* **Potongan Teks**

((

Sebelum menerapkan IoT, perspektif spasial dianalisis menggunakan spasial dan geoprocessing. Sampel
penelitian menggunakan random grid di Wonosobo, Jawa Tengah, Indonesia. Titik optimal diperoleh di Kejajar
(N1), Garung (N2), Kalikajar (N3), Kepil (N4) dan Mojotengah (N5). Pada penelitian ini dipasang sensor suhu dan
kelembaban SHT15 serta curah hujan Rain Gauge di 5 titik. Sensor memberikan data secara rutin selama 30 hari.
Berdasarkan analisis kesesuaian lahan, lokasi yang paling sesuai adalah Kejajar (N1) di koordinat 7°14'11.8"LS,
109°56'29.7"BT. Hasil penelitian menunjukkan bahwa berdasarkan 24 titik sampel dengan luas rata-rata 2,5m x
2,5m dihasilkan rata-rata total panen 8,62 kg/m2 dan prediksi produktivitas panen 13,79 ton/ha. Sistem ini dapat
memprediksi jumlah panen dan kapasitas produksi yang baik dengan tingkat akurasi 89,35%. Dengan demikian,
metode ini dapat digunakan dan merepresentasikan pertanian melalui inovasi digital menggunakan smart teknologi agroindustri. Untuk penelitian selanjutnya, metode ini dapat dilanjutkan untuk penanganan pascapanen
dengan menggunakan Sistem Operasi berbasis Android.

))

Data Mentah
((

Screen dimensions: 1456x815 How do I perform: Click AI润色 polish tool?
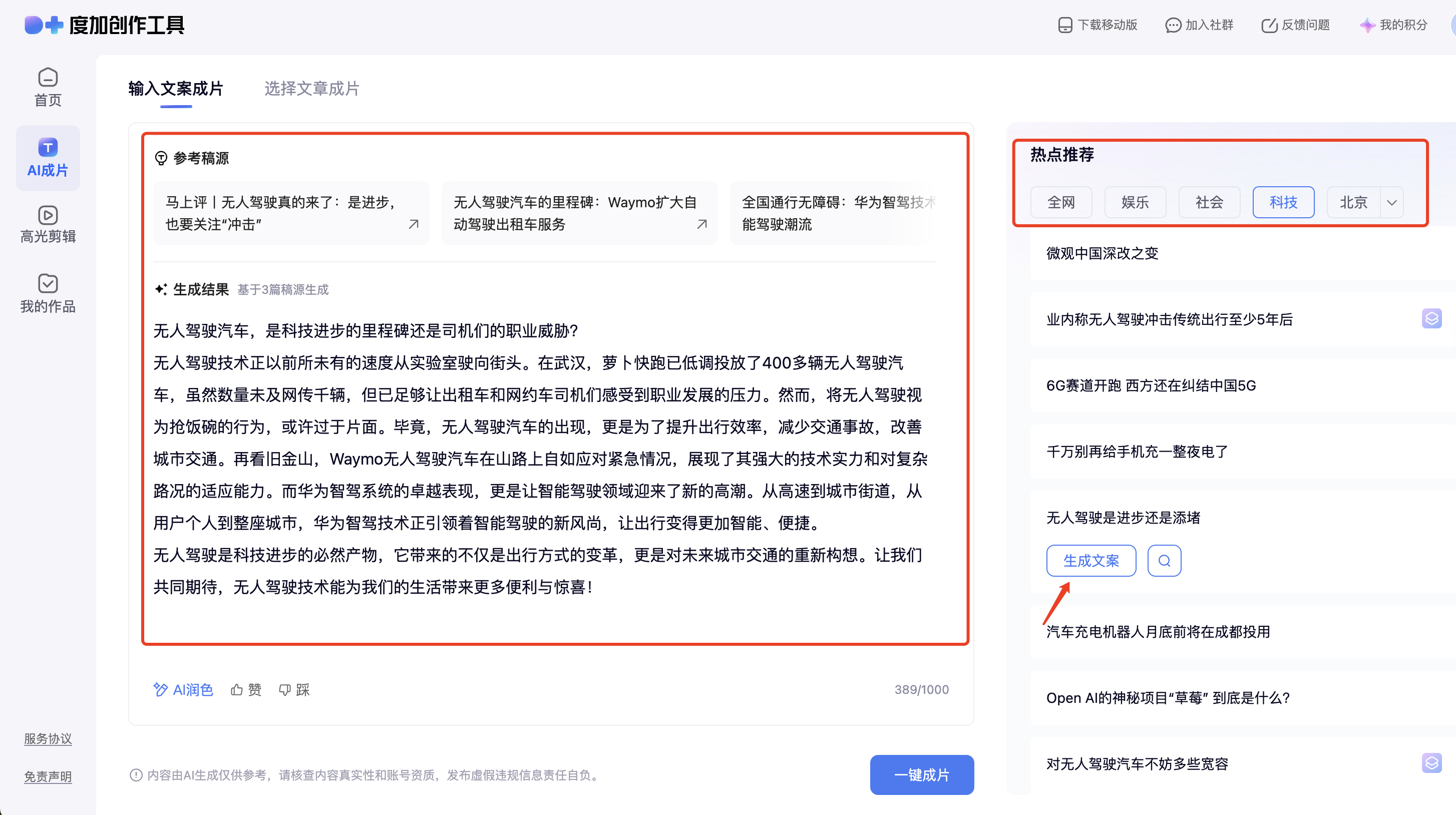[183, 689]
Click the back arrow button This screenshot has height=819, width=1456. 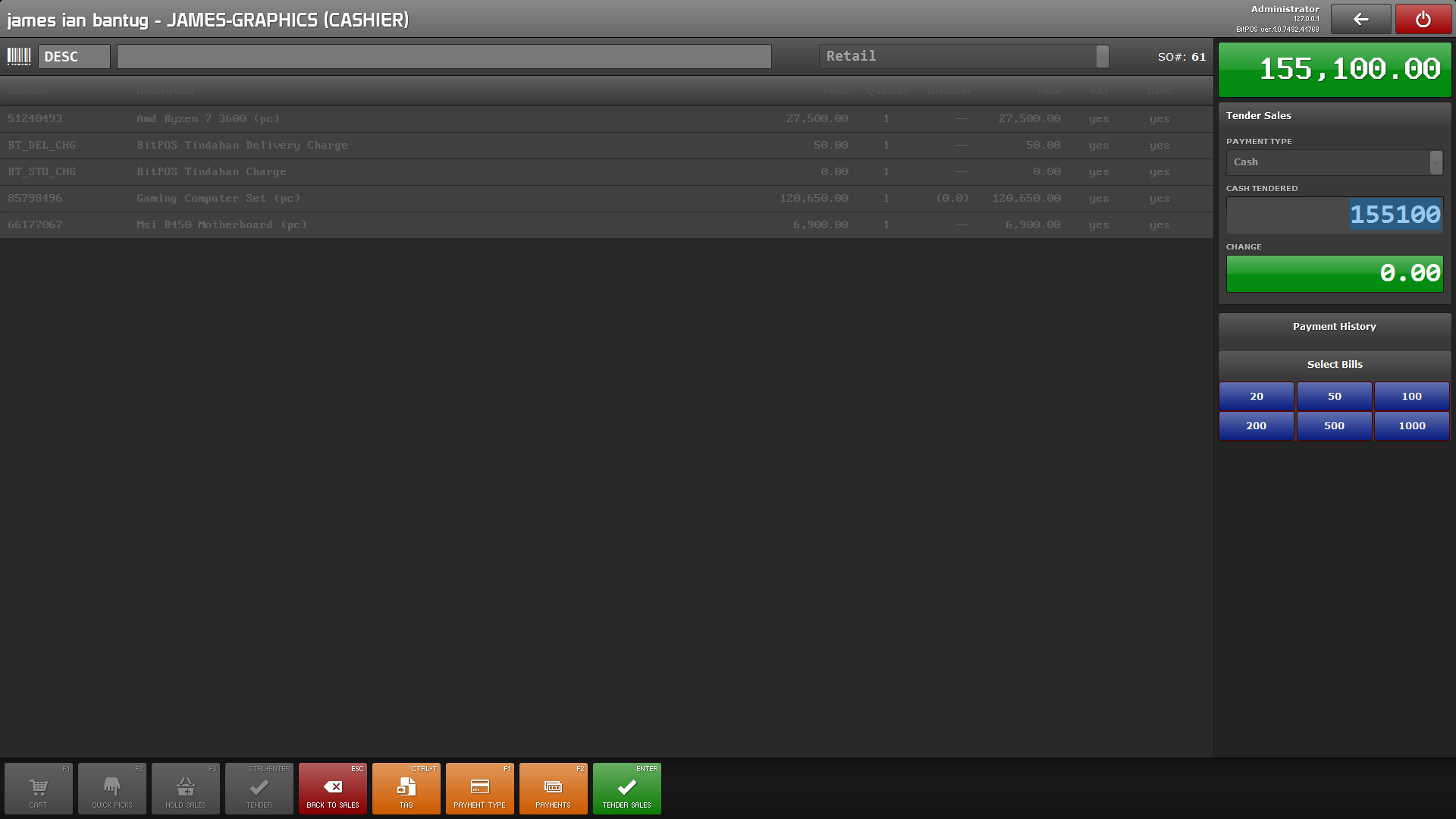[1360, 20]
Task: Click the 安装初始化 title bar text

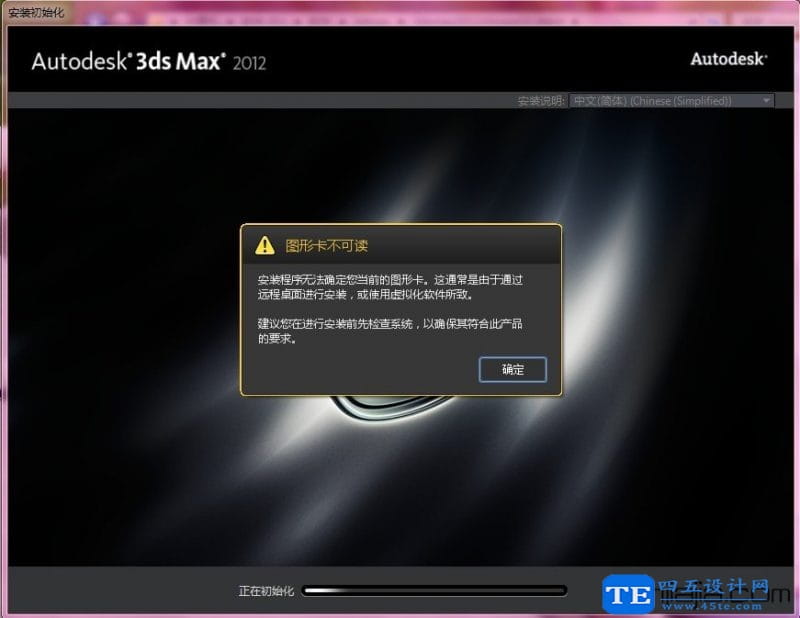Action: [36, 13]
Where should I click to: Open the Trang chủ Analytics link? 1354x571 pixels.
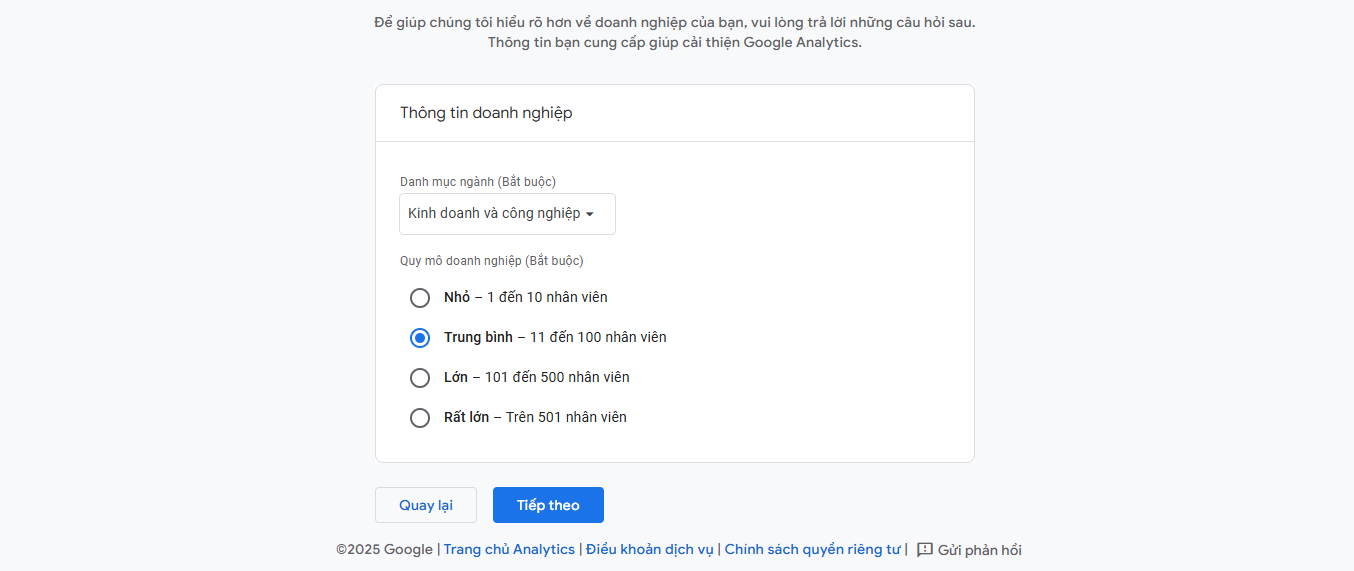(509, 550)
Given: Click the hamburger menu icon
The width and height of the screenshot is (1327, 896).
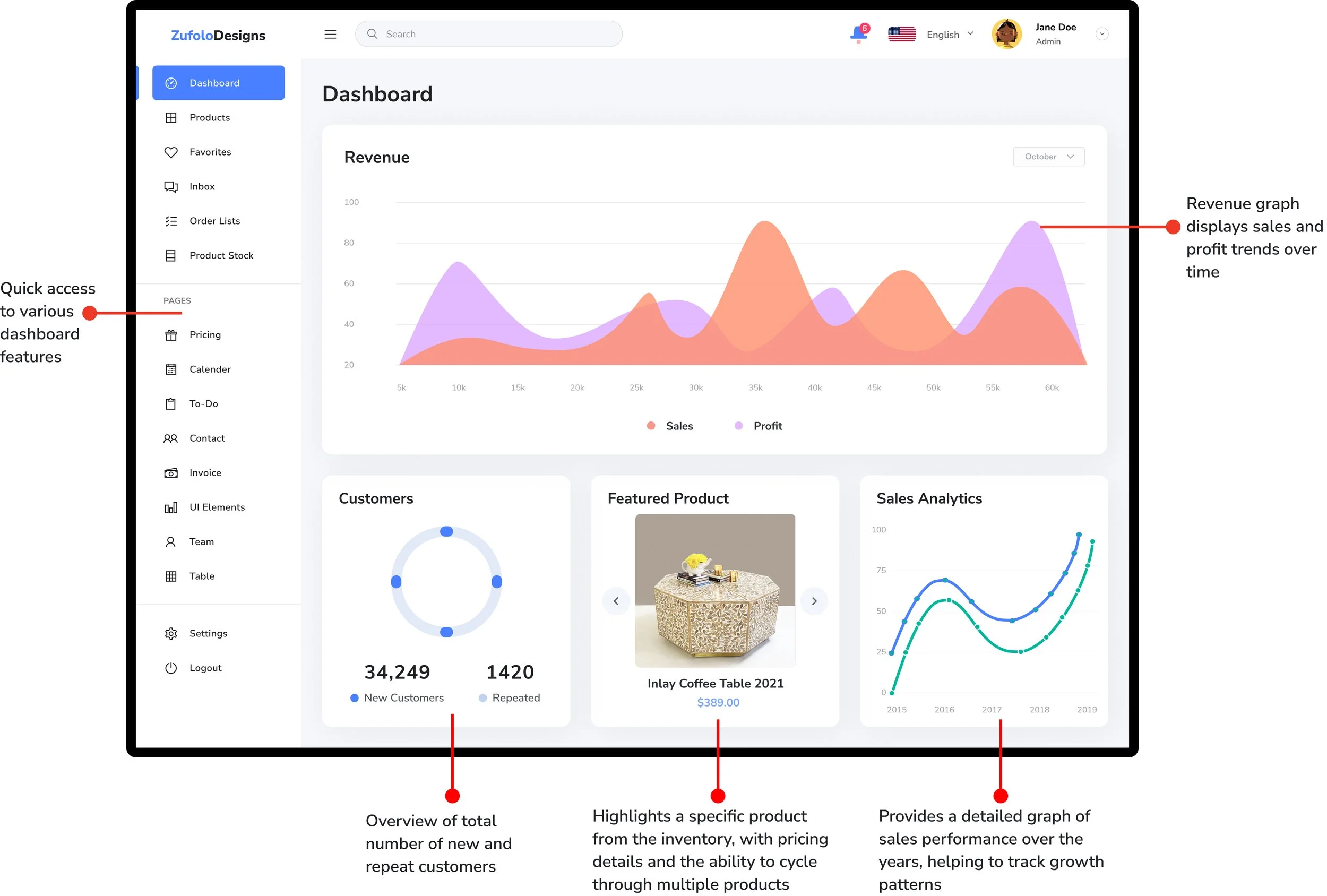Looking at the screenshot, I should pos(330,35).
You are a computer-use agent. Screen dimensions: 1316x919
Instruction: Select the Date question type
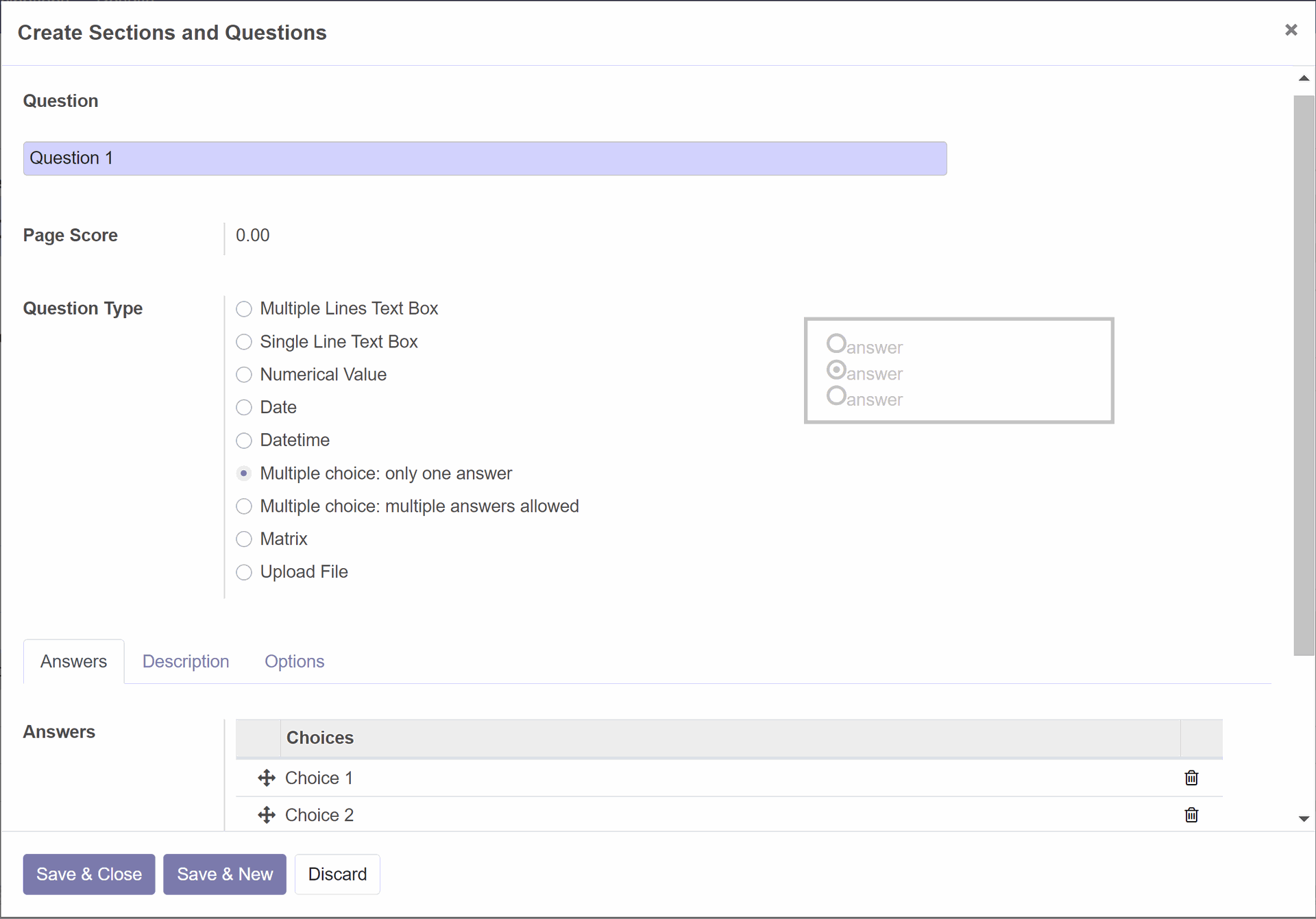point(244,407)
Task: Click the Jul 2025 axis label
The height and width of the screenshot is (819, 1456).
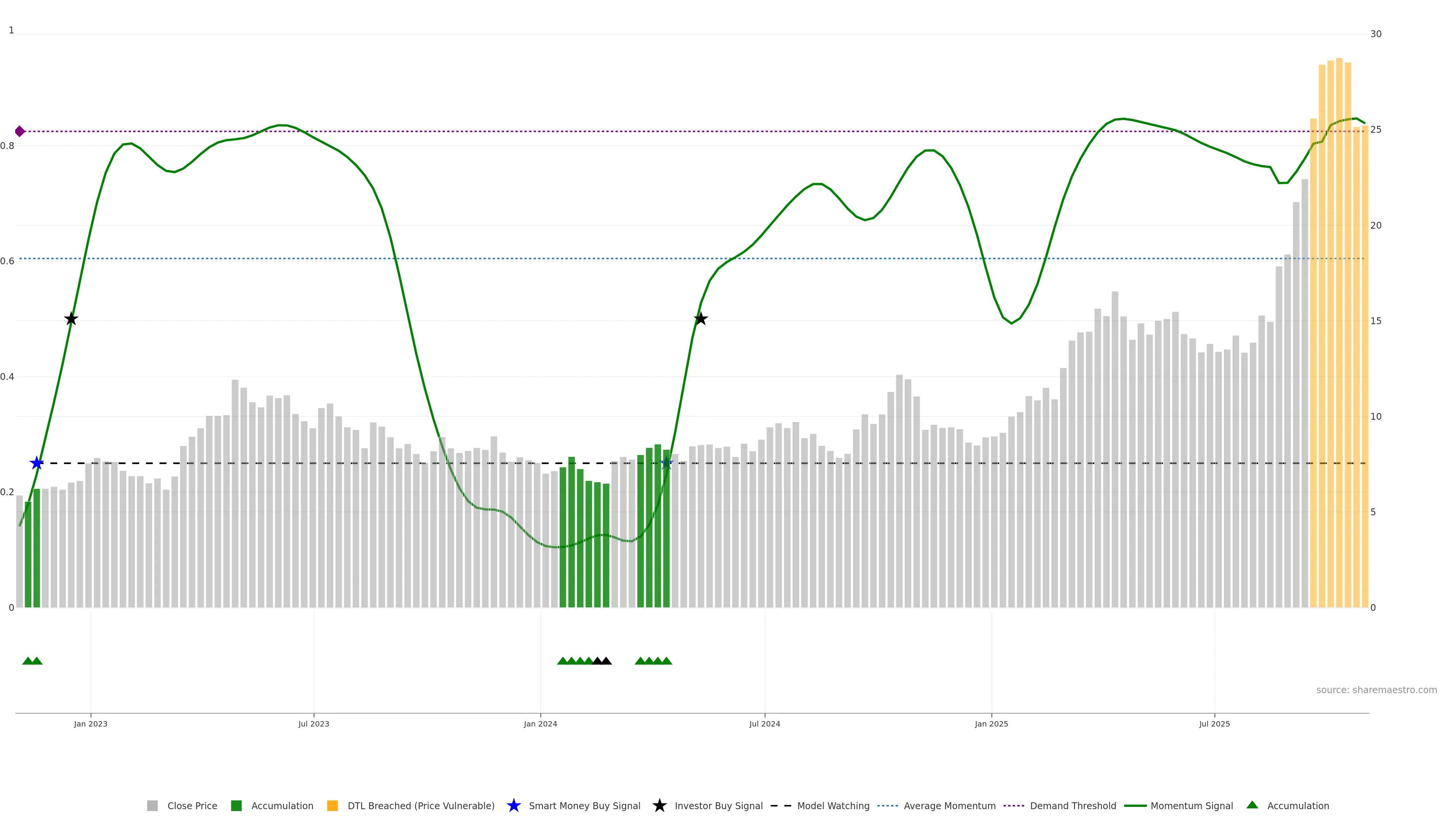Action: coord(1214,723)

))

* **Daftar Tugas**
a) Menurut potongan teks tentang penerapan IoT di Wonosobo, berapa tingkat akurasi sistem dalam memprediksi jumlah panen?
b) Salin kembali bagian potongan teks tentang penerapan IoT di Wonosobo, mulai dari kata "Sebelum menerapkan IoT, perspektif" dan berhenti setelah "selama 30 hari.", dengan mengganti "random grid" menjadi "grid acak".
Data di atas diambil dari sumber lain.

* **Kumpulan Jawaban**
a) 89,35%

b)
Sebelum menerapkan IoT, perspektif spasial dianalisis menggunakan spasial dan geoprocessing. Sampel
penelitian menggunakan grid acak di Wonosobo, Jawa Tengah, Indonesia. Titik optimal diperoleh di Kejajar
(N1), Garung (N2), Kalikajar (N3), Kepil (N4) dan Mojotengah (N5). Pada penelitian ini dipasang sensor suhu dan
kelembaban SHT15 serta curah hujan Rain Gauge di 5 titik. Sensor memberikan data secara rutin selama 30 hari.